[RECORDS PROVIDED]

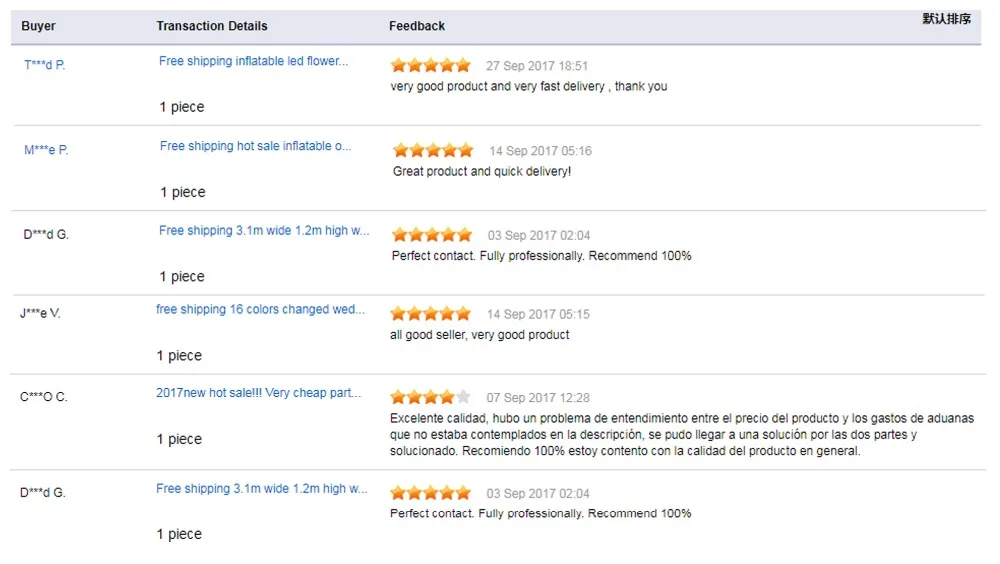Open the last 'Free shipping 3.1m wide 1.2m high w...' link
Screen dimensions: 1000x564
pos(261,489)
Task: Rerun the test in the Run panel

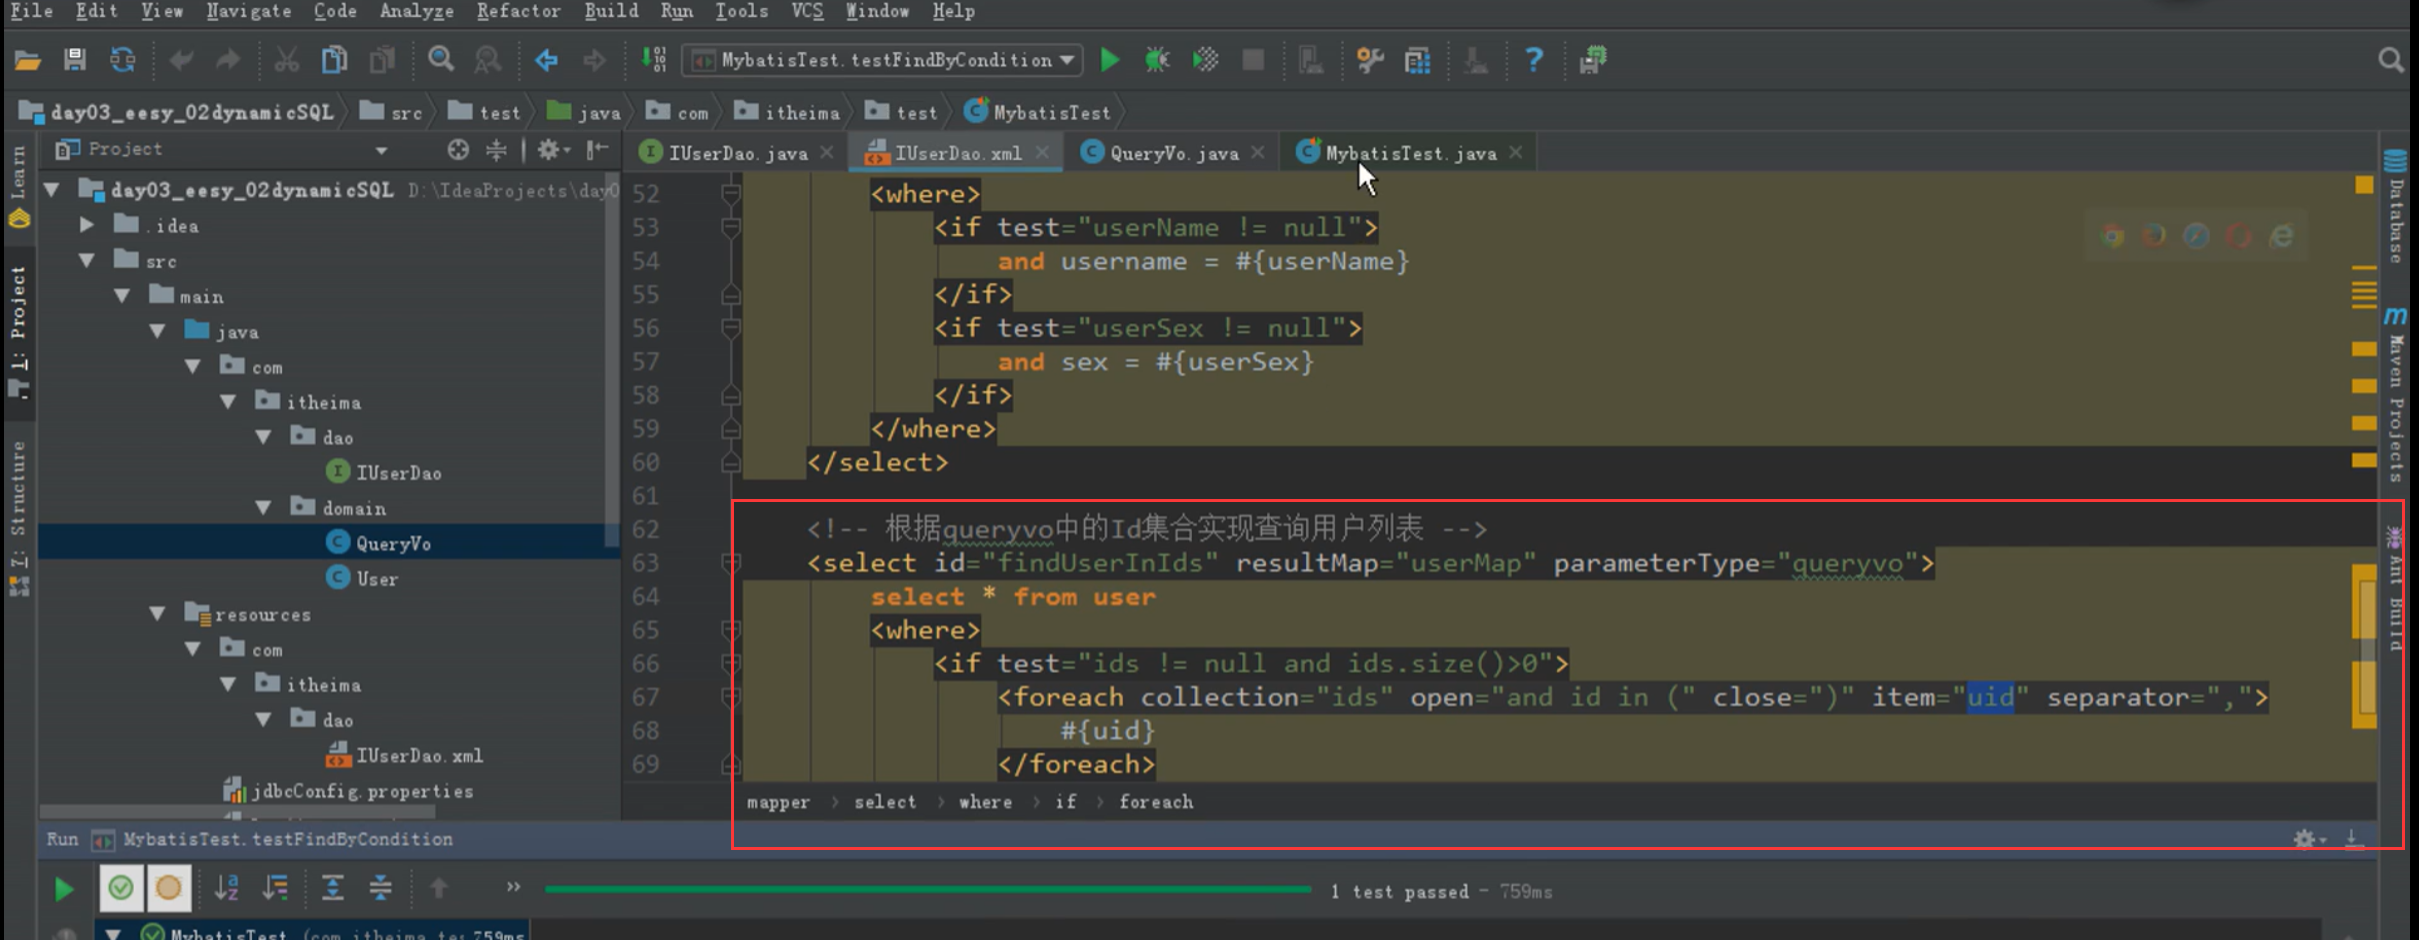Action: [63, 888]
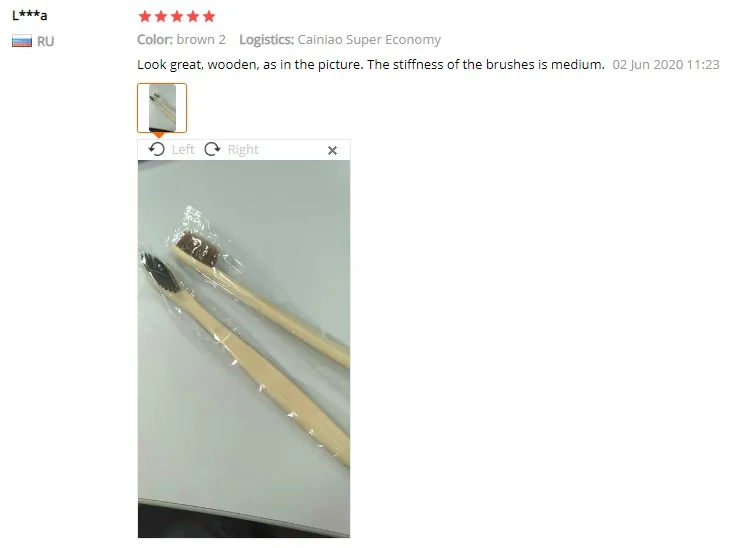Click the review text about brush stiffness
The height and width of the screenshot is (548, 744).
point(371,65)
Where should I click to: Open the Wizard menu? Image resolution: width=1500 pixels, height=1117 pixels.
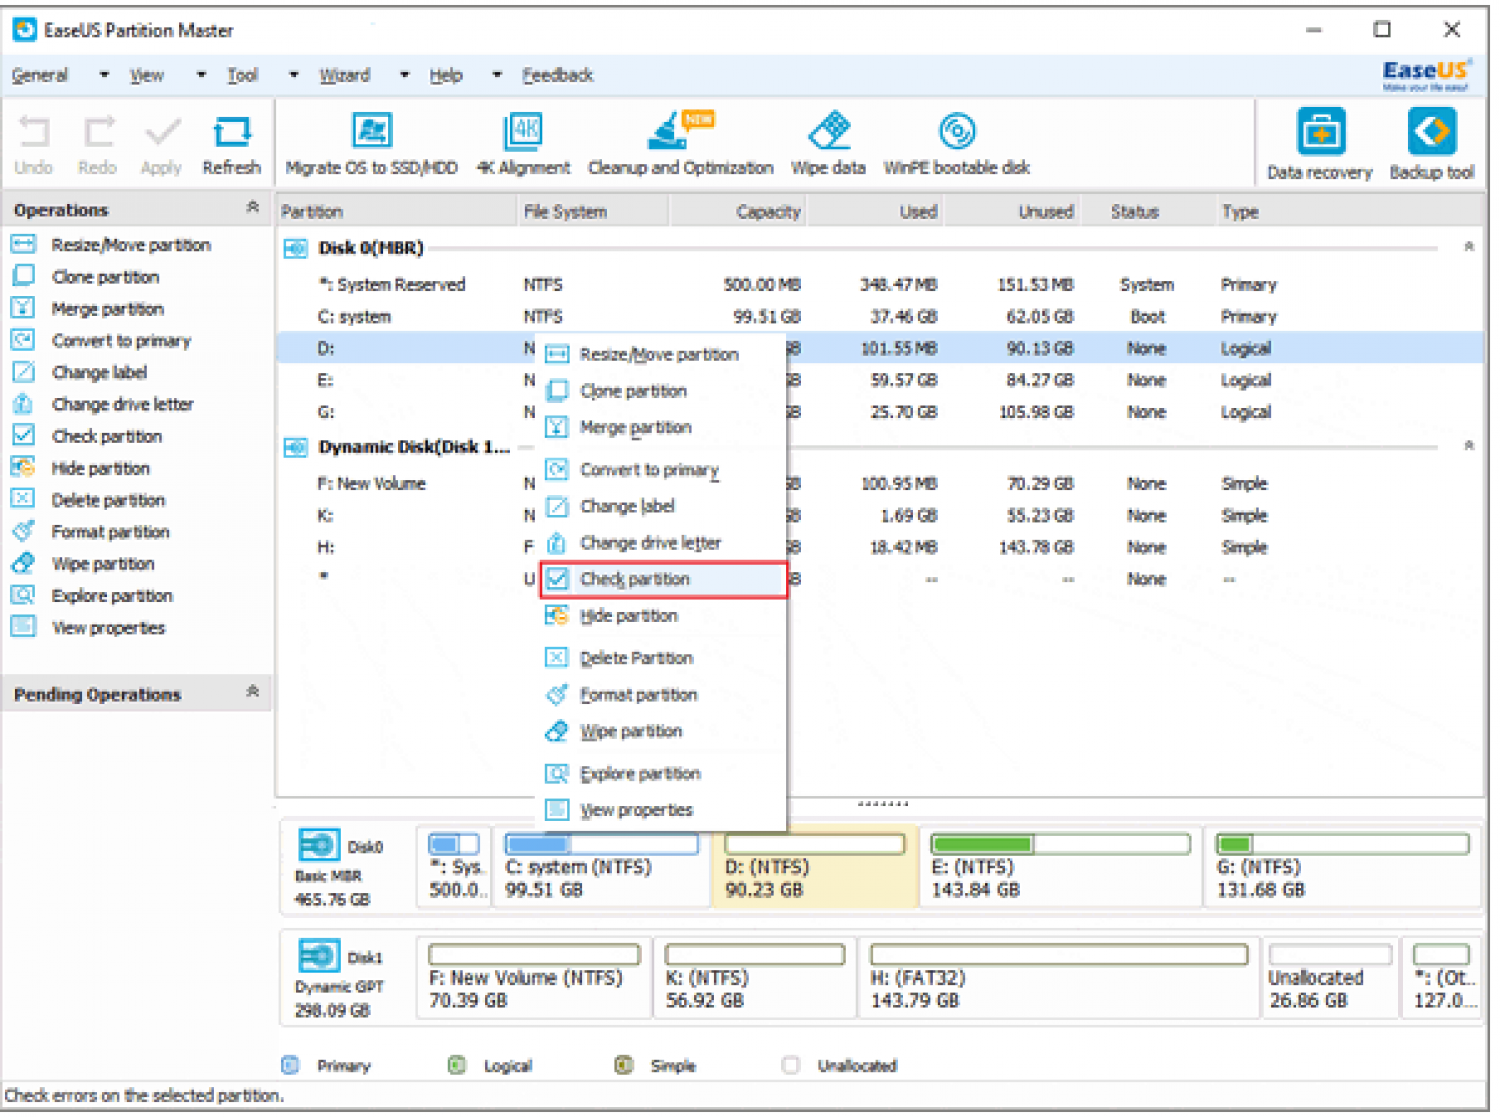(344, 75)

[ASSIGNMENT]
Beginning at the line that contains "Where should I", give the remaining lines of the records again exactly, through the last one. Leave out pictures.

[RESPONSE AREA]
Where should I click to: Open the Wizard menu? Image resolution: width=1500 pixels, height=1117 pixels.
(344, 75)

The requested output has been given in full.